Here is how I understand the Strawsonian formulation of the relation of communicative intention, illocutionary intention and perlocutionary intention.
Illocutionary intentions are such that their “fulfillment consists in their recognition”. This is not true of perlocutionary intentions. Examples might be of help here.
1) You might recognize that what I am trying to do is to convince you that metaphors effect is perlocutionary even in Strawsonian terms, still, despite the recognition of my intention you might, and most probably, you will remain unconvinced. And if it is so, it is hard to say that I performed the act of convincing you.
2) On the other hand, if you recognize that what I am trying to do is to make or perform a request, then you cannot but take me to make or perform a request. Even if it is not possible for you to give me what I ask for, I still performed the request and you will take what I have done as a request.

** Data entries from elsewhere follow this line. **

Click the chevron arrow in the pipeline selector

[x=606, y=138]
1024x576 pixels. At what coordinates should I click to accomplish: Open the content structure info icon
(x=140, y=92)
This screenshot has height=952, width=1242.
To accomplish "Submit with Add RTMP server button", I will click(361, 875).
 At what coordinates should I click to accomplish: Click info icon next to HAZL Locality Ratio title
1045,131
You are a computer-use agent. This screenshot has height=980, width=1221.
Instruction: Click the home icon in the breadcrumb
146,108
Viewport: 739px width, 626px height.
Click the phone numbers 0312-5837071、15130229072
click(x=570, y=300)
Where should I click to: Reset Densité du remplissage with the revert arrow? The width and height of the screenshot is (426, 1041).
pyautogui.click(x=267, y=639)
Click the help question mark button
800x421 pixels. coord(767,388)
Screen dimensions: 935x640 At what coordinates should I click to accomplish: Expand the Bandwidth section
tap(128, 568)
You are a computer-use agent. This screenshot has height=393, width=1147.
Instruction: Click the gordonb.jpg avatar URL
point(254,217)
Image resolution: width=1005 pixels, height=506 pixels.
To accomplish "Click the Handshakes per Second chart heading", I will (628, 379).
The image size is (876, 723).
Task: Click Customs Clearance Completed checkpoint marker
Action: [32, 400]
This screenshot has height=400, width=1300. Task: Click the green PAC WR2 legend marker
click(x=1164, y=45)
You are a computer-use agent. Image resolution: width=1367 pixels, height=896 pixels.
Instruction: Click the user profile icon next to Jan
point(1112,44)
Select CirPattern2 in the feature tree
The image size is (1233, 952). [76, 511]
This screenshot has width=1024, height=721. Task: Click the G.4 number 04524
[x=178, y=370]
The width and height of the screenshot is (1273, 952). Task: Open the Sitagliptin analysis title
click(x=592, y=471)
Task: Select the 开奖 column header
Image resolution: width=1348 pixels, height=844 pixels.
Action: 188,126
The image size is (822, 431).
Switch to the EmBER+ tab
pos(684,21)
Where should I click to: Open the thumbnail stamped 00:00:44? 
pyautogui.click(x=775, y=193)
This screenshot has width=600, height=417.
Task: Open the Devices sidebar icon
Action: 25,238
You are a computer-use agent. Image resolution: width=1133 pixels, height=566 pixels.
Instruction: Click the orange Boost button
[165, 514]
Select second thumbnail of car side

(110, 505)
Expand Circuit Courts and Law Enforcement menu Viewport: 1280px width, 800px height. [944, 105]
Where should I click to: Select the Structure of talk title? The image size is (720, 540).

Searle, (Speech Acts, 1969) who, I think, adopts the Strawsonian view, put it this way:
"[i]n the case of illocutionary acts we succeed in doing what we are trying to do by getting our audience to recognize what we are trying to do. But the ‘effect’ on the hearer is not a belief or a response, it consist simply in the hearers understanding the utterance of the speaker. It is that effect that I have been calling the illocutionary effect." (47)
So much for the difference between illocutionary and perlocutionary intentions. Are they both communicative intentions? Well, what I've found in the literature is that people equate communicative intentions with illocutionary intentions as far as linguistic communication is concerned. I do not really understand this move, but, anyway, it is not important now. One might say that what we have here are two effects, both causal, but there is a difference in the way they are produced, and that is what is important.
The question is whether the intention to make someone to think about one thing in terms of something else is illocutionary and, thereby, communicative intention or not? I am sure its fulfillment does not consists in its recognition, as the Confession of C.S. Lewis illustrates
"I am so coarse, the things poets see
Are obstinately invisible to me,
For twenty years I’ve started my level best,
To see if evening—any evening—would suggest
A patient etherised upon a table;
In vain, I simply wasn’t able,"
Consequently, it cannot be illocutionary. But maybe I am wrong about the Strawsonian way of characterizing the difference between illocutions and perlocutions.
In my talk, I said that I do not really like this formulation; let me give my reason here. According to this characterization, understanding the utterances of others requires the ability of attributing and recognizing complex mental states (reflexive intentions) of others. Now, children under the age of three do not really have that ability, still they understand others' illocutionary acts and are able to produce utterances with various illocutionary forces (cf. Kissine 2009 Illocutionary forces and what is said, Mind and Language).
And again, as Manuel García-Carpintero pointed it out rightly, I agree that in the case of metaphors there is something illocutionary over and above the literal illocutionary act. It basically follows form the fact that we do make claims, as questions etc., by metaphors. My interest lies in answering the question: How can we make this compatible with the claim that metaphors' effect is perlocutionary (on every theory of perlocution formulated so far).